▶ [What is expected]: Reproduce the listing below as it stands. Leave out each image.

▶ [Material for this task]:
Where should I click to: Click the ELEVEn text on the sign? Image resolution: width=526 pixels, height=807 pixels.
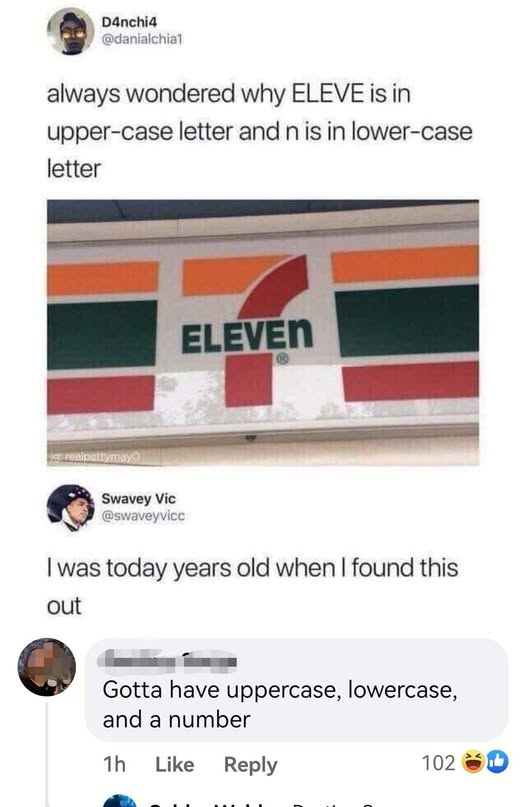pos(247,336)
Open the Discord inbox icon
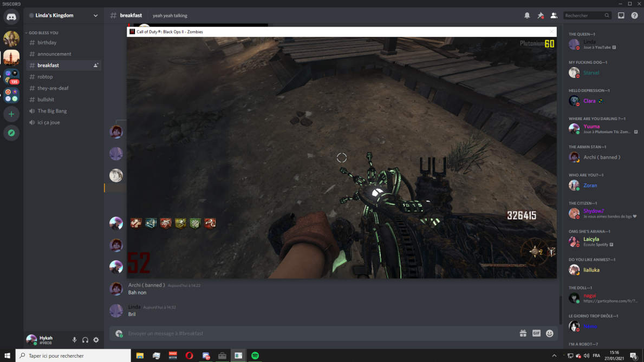Viewport: 644px width, 362px height. [x=621, y=16]
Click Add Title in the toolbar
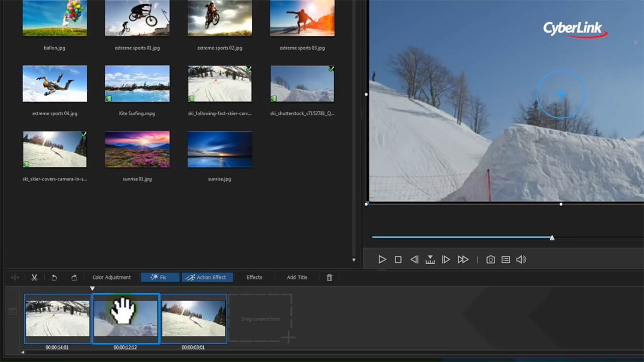The image size is (644, 362). point(297,278)
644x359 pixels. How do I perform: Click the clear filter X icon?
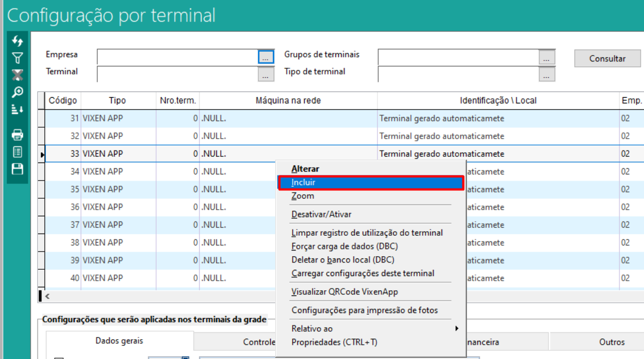point(18,75)
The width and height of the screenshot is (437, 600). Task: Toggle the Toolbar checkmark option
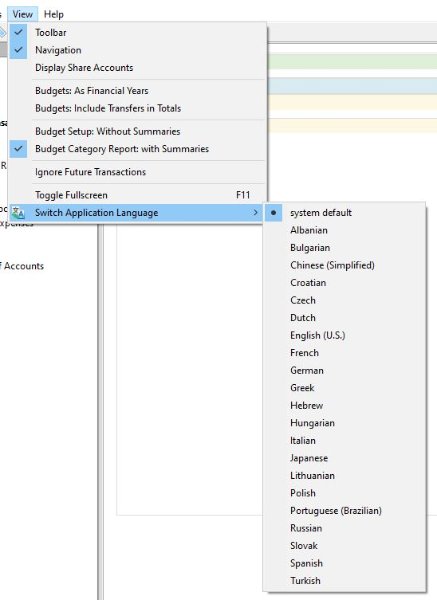pyautogui.click(x=18, y=33)
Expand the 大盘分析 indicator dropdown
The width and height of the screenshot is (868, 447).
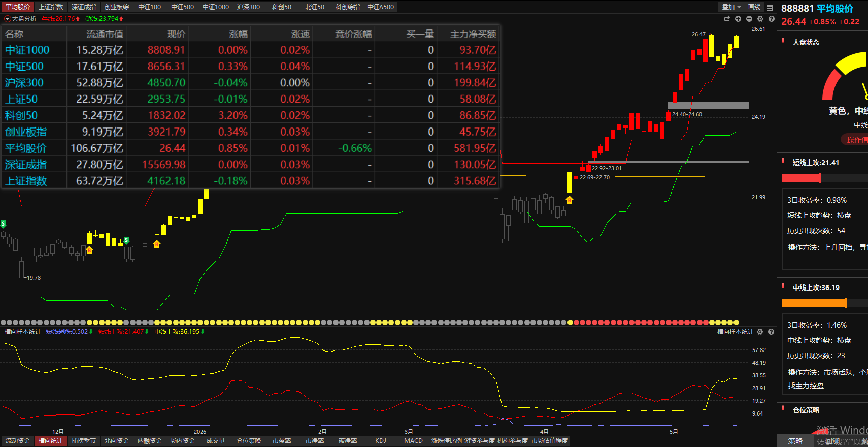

▶ [Response for this exercise]:
Where should I click to: Click the ELEVEn text on the sign? Image resolution: width=526 pixels, height=807 pixels.
pos(247,336)
Open the Discord inbox icon
Viewport: 644px width, 362px height. [x=621, y=16]
Click Add Title in the toolbar
The image size is (644, 362). point(297,278)
644x359 pixels. How do I perform: Click the clear filter X icon?
point(18,75)
The width and height of the screenshot is (437, 600). Task: Toggle the Toolbar checkmark option
pyautogui.click(x=18, y=33)
Expand the 大盘分析 indicator dropdown
The width and height of the screenshot is (868, 447).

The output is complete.